■ EXERCISE DIRECTIONS ■
Begin at the line below that has "Accetta tutto (354, 2536)" and stop after the line that has "[Read article: Désignation". Please restate only those lines, word for word.

■ GIVEN RECORDS ■

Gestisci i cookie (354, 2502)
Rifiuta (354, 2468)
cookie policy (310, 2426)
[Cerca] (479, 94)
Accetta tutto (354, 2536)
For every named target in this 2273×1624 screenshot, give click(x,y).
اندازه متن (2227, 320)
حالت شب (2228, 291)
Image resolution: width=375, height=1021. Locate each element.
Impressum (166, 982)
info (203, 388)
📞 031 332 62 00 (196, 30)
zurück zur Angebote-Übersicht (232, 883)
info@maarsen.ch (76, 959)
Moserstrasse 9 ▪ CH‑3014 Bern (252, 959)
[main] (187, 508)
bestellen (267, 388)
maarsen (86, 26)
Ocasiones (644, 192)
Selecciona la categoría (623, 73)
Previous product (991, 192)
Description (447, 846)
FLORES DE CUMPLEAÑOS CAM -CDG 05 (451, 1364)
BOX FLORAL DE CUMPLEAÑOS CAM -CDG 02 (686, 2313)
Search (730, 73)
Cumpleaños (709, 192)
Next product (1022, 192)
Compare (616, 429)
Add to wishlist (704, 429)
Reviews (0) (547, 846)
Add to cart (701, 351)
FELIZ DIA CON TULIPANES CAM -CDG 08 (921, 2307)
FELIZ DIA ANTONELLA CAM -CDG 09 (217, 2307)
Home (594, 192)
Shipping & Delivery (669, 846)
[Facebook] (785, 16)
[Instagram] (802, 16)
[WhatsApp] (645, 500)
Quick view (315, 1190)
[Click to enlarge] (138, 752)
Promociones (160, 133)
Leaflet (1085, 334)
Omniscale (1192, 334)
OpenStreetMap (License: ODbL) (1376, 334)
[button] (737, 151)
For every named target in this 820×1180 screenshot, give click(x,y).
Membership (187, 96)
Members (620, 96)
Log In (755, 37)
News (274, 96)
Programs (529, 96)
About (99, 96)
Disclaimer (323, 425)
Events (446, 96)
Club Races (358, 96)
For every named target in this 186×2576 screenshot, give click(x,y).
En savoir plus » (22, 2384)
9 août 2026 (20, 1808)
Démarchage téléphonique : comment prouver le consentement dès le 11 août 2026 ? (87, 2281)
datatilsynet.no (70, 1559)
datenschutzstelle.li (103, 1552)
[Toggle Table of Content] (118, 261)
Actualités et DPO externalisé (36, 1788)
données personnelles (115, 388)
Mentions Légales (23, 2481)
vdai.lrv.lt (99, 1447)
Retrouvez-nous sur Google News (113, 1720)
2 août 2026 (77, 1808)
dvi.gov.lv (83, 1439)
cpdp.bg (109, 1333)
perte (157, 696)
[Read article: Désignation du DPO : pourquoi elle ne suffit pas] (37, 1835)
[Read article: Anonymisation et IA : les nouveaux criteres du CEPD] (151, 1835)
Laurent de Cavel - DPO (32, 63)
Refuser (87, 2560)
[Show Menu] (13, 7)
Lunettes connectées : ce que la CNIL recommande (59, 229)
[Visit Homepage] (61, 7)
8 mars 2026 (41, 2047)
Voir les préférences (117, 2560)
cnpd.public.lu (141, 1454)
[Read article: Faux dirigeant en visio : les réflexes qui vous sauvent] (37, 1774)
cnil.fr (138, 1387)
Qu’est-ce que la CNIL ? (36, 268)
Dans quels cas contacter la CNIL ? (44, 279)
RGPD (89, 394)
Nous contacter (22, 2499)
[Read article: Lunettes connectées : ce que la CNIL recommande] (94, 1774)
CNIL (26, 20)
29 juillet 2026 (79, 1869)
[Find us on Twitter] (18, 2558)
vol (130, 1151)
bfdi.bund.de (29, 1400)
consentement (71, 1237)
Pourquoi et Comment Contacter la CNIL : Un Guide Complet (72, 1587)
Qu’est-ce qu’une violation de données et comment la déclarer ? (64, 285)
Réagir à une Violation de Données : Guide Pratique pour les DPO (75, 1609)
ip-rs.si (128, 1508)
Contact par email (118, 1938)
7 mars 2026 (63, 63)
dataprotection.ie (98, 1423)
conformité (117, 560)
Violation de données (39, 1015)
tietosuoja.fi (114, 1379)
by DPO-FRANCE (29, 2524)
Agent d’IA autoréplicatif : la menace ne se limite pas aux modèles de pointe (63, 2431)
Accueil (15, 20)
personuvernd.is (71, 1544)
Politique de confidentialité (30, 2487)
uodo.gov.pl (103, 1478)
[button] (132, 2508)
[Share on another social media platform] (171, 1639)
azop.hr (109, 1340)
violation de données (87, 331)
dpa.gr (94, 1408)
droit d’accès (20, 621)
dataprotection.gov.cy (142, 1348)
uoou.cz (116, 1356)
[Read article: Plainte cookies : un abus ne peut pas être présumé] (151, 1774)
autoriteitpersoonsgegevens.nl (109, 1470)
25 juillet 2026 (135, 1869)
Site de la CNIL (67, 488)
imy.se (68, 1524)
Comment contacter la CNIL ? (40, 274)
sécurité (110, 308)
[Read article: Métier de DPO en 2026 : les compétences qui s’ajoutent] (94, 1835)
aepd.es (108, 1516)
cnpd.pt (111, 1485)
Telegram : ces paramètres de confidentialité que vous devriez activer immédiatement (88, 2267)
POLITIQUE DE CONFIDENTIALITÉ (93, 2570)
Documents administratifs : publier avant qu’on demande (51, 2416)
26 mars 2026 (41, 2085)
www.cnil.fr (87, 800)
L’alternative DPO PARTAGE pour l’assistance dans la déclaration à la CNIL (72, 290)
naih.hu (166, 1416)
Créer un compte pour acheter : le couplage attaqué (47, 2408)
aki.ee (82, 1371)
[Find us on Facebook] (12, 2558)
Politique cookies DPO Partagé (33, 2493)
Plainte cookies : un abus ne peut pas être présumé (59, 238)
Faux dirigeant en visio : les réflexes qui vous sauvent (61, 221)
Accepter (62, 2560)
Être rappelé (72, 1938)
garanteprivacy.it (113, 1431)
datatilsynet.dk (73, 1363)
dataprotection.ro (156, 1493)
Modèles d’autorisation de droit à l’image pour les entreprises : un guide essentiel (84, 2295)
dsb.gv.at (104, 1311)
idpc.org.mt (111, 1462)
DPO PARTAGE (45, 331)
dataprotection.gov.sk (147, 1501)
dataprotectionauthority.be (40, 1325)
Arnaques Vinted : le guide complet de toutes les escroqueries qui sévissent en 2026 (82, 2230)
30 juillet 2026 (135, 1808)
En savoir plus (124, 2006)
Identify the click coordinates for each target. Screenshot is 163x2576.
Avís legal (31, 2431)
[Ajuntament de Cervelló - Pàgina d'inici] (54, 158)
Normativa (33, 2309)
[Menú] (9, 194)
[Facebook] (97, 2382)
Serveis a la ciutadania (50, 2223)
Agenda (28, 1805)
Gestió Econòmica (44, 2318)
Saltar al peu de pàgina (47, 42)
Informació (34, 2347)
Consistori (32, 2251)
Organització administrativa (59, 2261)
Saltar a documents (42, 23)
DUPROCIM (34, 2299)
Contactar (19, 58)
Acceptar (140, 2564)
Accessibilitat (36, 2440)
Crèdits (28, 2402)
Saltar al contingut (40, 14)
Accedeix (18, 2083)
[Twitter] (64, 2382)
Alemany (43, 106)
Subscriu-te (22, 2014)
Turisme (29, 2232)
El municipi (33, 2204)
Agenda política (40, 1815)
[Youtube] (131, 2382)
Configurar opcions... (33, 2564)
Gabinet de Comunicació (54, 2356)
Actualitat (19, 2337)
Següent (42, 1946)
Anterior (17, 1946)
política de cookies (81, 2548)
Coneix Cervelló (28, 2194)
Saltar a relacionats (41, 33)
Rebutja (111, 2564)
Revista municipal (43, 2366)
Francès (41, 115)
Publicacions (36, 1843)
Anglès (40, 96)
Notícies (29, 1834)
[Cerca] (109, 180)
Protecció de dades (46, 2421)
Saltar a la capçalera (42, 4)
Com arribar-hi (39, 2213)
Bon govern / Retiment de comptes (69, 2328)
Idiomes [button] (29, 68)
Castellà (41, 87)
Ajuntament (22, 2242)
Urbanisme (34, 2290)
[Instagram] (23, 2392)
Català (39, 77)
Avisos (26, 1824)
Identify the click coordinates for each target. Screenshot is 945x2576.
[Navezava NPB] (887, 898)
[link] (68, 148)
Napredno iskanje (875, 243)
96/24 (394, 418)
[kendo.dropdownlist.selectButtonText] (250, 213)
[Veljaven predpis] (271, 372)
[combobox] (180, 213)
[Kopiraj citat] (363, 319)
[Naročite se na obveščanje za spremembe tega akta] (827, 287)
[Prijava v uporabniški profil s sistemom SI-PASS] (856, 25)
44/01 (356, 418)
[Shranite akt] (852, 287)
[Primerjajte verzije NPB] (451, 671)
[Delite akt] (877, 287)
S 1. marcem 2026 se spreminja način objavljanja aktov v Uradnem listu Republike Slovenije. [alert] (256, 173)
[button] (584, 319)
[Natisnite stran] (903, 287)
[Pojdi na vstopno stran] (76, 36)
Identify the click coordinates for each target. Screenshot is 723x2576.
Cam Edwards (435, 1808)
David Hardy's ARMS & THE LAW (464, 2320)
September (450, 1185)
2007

■ ANSWER TO THE EXERCISE ■
Accetta tutto (354, 2536)
For every named target in this 2273×1624 screenshot, give click(x,y).
اندازه متن (2227, 320)
حالت شب (2228, 291)
Image resolution: width=375, height=1021. Locate each element.
Impressum (166, 982)
info (203, 388)
📞 031 332 62 00 (196, 30)
zurück zur Angebote-Übersicht (232, 883)
info@maarsen.ch (76, 959)
Moserstrasse 9 ▪ CH‑3014 Bern (252, 959)
[main] (187, 508)
bestellen (267, 388)
maarsen (86, 26)
Ocasiones (644, 192)
Selecciona la categoría (623, 73)
Previous product (991, 192)
Description (447, 846)
FLORES DE CUMPLEAÑOS CAM -CDG 05 (451, 1364)
BOX FLORAL DE CUMPLEAÑOS CAM -CDG 02 (686, 2313)
Search (730, 73)
Cumpleaños (709, 192)
Next product (1022, 192)
Compare (616, 429)
Add to wishlist (704, 429)
Reviews (0) (547, 846)
Add to cart (701, 351)
FELIZ DIA CON TULIPANES CAM -CDG 08 (921, 2307)
FELIZ DIA ANTONELLA CAM -CDG 09 (217, 2307)
Home (594, 192)
Shipping & Delivery (669, 846)
[Facebook] (785, 16)
[Instagram] (802, 16)
[WhatsApp] (645, 500)
Quick view (315, 1190)
[Click to enlarge] (138, 752)
Promociones (160, 133)
Leaflet (1085, 334)
Omniscale (1192, 334)
OpenStreetMap (License: ODbL) (1376, 334)
[button] (737, 151)
For every named target in this 820×1180 screenshot, give click(x,y).
Membership (187, 96)
Members (620, 96)
Log In (755, 37)
News (274, 96)
Programs (529, 96)
About (99, 96)
Disclaimer (323, 425)
Events (446, 96)
Club Races (358, 96)
For every named target in this 186×2576 screenshot, give click(x,y).
En savoir plus » (22, 2384)
9 août 2026 (20, 1808)
Démarchage téléphonique : comment prouver le consentement dès le 11 août 2026 ? (87, 2281)
datatilsynet.no (70, 1559)
datenschutzstelle.li (103, 1552)
[Toggle Table of Content] (118, 261)
Actualités et DPO externalisé (36, 1788)
données personnelles (115, 388)
Mentions Légales (23, 2481)
vdai.lrv.lt (99, 1447)
Retrouvez-nous sur Google News (113, 1720)
2 août 2026 (77, 1808)
dvi.gov.lv (83, 1439)
cpdp.bg (109, 1333)
perte (157, 696)
[Read article: Désignation du DPO : pourquoi elle ne suffit pas] (37, 1835)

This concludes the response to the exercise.